Given exercise: Reproduce all of the items below word for word, leaving out the pictures.
----- Source records -----
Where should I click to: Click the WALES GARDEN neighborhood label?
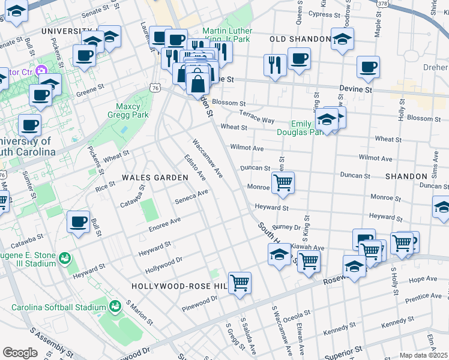click(x=151, y=178)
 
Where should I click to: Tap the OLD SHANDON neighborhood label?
click(x=300, y=39)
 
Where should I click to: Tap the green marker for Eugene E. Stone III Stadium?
click(x=65, y=259)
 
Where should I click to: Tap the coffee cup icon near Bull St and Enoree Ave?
click(x=78, y=221)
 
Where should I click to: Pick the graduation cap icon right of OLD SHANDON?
click(x=342, y=39)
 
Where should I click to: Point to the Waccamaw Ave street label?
click(x=207, y=158)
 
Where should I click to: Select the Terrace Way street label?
click(x=256, y=116)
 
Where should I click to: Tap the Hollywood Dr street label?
click(x=163, y=263)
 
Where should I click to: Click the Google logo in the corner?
click(x=20, y=353)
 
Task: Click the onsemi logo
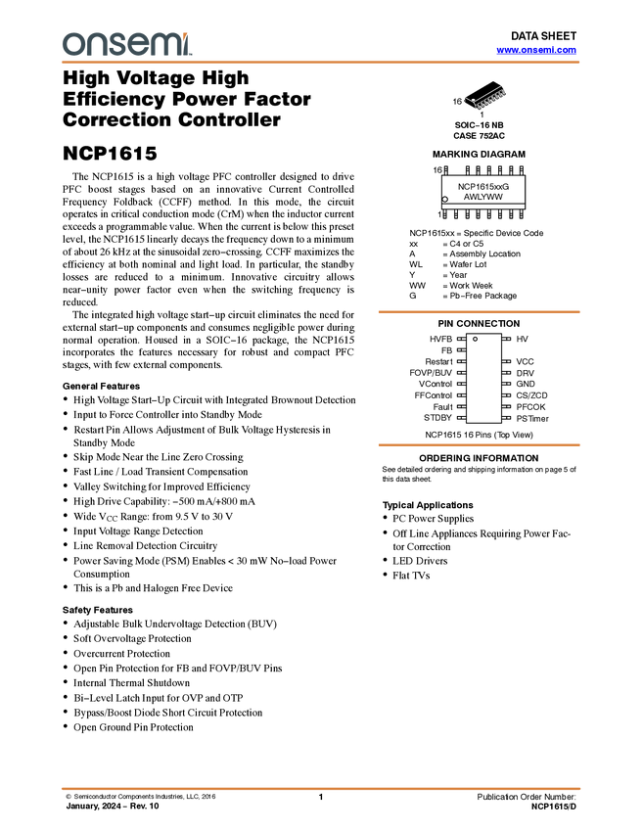tap(126, 44)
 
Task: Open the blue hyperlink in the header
tap(536, 50)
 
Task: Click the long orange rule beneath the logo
tap(321, 63)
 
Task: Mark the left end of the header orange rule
tap(62, 63)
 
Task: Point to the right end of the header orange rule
tap(580, 63)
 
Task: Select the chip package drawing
tap(485, 99)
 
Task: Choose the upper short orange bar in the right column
tap(479, 312)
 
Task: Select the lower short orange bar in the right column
tap(479, 445)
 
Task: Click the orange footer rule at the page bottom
tap(321, 788)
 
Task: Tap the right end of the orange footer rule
tap(580, 788)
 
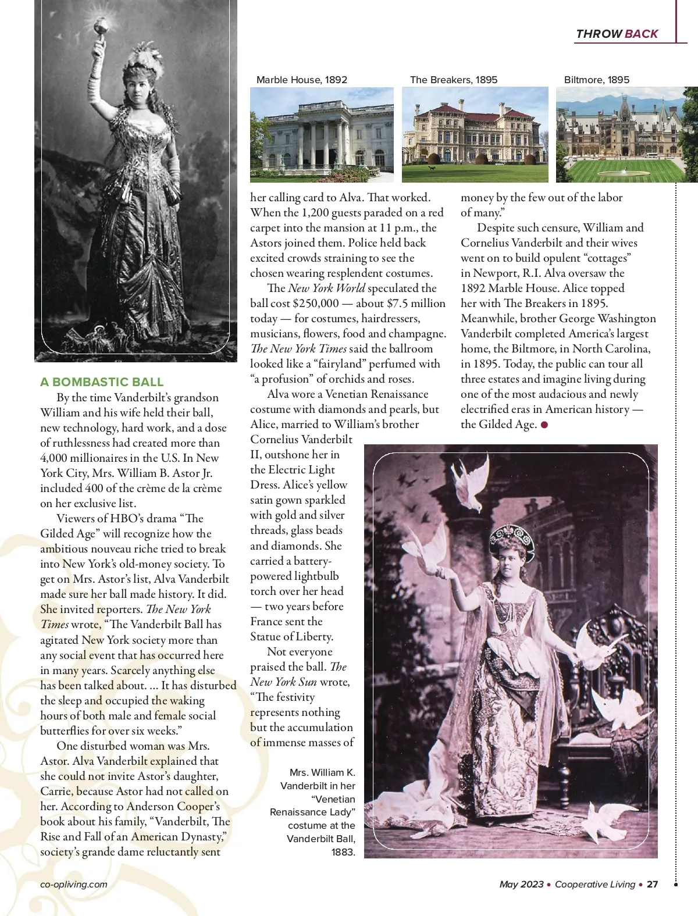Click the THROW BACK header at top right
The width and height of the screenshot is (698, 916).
[x=617, y=34]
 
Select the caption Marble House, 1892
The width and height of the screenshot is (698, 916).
[x=301, y=80]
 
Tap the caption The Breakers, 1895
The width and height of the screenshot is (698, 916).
[x=454, y=80]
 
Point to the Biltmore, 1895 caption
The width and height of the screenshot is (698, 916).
[x=596, y=80]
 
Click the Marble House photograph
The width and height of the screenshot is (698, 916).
[x=322, y=134]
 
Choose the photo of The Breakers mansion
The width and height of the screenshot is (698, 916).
[x=475, y=134]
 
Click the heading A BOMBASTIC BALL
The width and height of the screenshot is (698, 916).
[x=102, y=382]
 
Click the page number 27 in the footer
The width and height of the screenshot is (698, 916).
[x=652, y=884]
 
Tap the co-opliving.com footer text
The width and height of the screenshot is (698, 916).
[x=74, y=884]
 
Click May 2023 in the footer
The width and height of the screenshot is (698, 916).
[x=521, y=884]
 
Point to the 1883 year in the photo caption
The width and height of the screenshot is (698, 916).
[x=343, y=852]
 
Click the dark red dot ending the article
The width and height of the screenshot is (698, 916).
[x=544, y=425]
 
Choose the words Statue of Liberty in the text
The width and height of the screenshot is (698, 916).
[x=291, y=636]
-----
Exercise result:
Where should I click to: Click the WALES GARDEN neighborhood label?
click(x=151, y=178)
 
Where should I click to: Tap the OLD SHANDON neighborhood label?
click(x=300, y=39)
 
Where should I click to: Tap the green marker for Eugene E. Stone III Stadium?
click(x=65, y=259)
 
Where should I click to: Tap the coffee cup icon near Bull St and Enoree Ave?
click(x=78, y=221)
 
Where should I click to: Pick the graduation cap icon right of OLD SHANDON?
click(x=342, y=39)
 
Where should I click to: Point to the Waccamaw Ave street label?
click(x=207, y=158)
 
Where should I click to: Select the Terrace Way street label?
click(x=256, y=116)
 
Where should I click to: Tap the Hollywood Dr street label?
click(x=163, y=263)
 
Where should I click to: Click the Google logo in the corner?
click(x=20, y=353)
 
Task: Click the onsemi logo
tap(126, 44)
 
Task: Open the blue hyperlink in the header
tap(536, 50)
 
Task: Click the long orange rule beneath the logo
tap(321, 63)
 
Task: Mark the left end of the header orange rule
tap(62, 63)
 
Task: Point to the right end of the header orange rule
tap(580, 63)
 
Task: Select the chip package drawing
tap(485, 99)
 
Task: Choose the upper short orange bar in the right column
tap(479, 312)
 
Task: Select the lower short orange bar in the right column
tap(479, 445)
 
Task: Click the orange footer rule at the page bottom
tap(321, 788)
 
Task: Tap the right end of the orange footer rule
tap(580, 788)
 
Click the THROW BACK header at top right
The width and height of the screenshot is (698, 916).
[x=617, y=34]
 
Select the caption Marble House, 1892
The width and height of the screenshot is (698, 916).
[x=301, y=80]
 
Tap the caption The Breakers, 1895
The width and height of the screenshot is (698, 916).
[x=454, y=80]
 
Point to the Biltmore, 1895 caption
The width and height of the screenshot is (698, 916).
[x=596, y=80]
 
Click the Marble House photograph
The width and height of the screenshot is (698, 916).
[x=322, y=134]
 
Choose the photo of The Breakers mansion
The width and height of the screenshot is (698, 916).
[x=475, y=134]
 
Click the heading A BOMBASTIC BALL
The width and height of the screenshot is (698, 916).
[x=102, y=382]
 
Click the page number 27 in the footer
The width and height of the screenshot is (698, 916).
[x=652, y=884]
 
Tap the co-opliving.com footer text
The width and height of the screenshot is (698, 916).
[x=74, y=884]
 
Click May 2023 in the footer
The width and height of the screenshot is (698, 916).
[x=521, y=884]
 
Point to the 1883 year in the photo caption
The width and height of the screenshot is (698, 916).
[x=343, y=852]
 
Click the dark red dot ending the article
The width and height of the screenshot is (698, 916).
[x=544, y=425]
 
Choose the words Statue of Liberty in the text
The width and height of the screenshot is (698, 916).
[x=291, y=636]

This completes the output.